A court in Croatia has sentenced former Prime Minister Ivo Sanader to 10 years in prison for taking bribes, in a case closely watched by the EU.
Sanader, in office from 2003 to 2009, was convicted of taking millions of dollars in bribes from a Hungarian energy company and an Austrian bank.
The former prime minister denied wrongdoing at his trial.
Croatia, which hopes to join the EU in July of next year, is under pressure to tackle widespread corruption.
Correspondents say the EU is taking a harder line with the Balkan state than with Romania and Bulgaria, which were allowed to join the bloc despite struggling to address their problems with corruption.
Sanader, 59, is the most senior official to have been convicted of corruption in Croatia.
He was found guilty of accepting a bribe of $12.8m (£8m; 10m euros) from the Hungarian oil company MOL in return for securing it controlling rights in Croatia's state oil company Ina.
Unless Tuesday's verdict is overturned on appeal, Croatia may review MOL's shareholder agreement with Ina, Reuters news agency says.

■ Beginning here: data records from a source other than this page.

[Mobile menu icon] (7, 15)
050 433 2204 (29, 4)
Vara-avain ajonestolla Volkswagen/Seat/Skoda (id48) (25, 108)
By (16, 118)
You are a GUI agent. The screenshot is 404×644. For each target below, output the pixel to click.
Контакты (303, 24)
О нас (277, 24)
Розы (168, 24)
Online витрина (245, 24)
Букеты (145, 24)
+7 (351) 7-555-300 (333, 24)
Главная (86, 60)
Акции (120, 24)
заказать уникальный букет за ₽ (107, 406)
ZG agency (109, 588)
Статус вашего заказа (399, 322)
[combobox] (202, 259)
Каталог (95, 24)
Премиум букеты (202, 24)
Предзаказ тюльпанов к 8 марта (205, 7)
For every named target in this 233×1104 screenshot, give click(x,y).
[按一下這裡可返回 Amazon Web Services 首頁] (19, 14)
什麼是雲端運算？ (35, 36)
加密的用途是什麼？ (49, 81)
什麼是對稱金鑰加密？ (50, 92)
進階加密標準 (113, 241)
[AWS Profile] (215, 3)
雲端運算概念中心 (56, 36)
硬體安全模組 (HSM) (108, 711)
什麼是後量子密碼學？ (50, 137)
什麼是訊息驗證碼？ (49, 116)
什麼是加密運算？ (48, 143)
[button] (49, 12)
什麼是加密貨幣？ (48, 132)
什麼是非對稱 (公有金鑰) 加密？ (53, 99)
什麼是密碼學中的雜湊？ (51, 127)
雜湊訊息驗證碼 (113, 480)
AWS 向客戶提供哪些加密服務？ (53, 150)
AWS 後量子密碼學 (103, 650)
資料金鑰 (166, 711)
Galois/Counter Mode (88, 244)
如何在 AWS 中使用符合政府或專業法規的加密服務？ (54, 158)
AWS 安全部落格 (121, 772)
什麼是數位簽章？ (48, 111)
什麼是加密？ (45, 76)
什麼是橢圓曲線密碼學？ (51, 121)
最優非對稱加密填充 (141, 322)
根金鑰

In 1995, when Sanader was a deputy foreign minister, he received $695,000 in bribes for a credit deal with the Hypo Alpe Adria Group, which gave the Austrian bank a leading position in Croatia.
At the time, Croatia was still fighting its war of independence from Yugoslavia, meaning it had trouble accessing the international markets.
Prosecutors described Sanader's action as "war profiteering".
Sanader argued that the case against him was politically motivated.
He is also on trial, separately, for allegedly creating slush funds for his political party, the conservative Croatian Democratic Union (HDZ), by skimming off profits from state companies and manipulating public tenders.
The HDZ ruled the country for eight years until its defeat in elections in December 2011.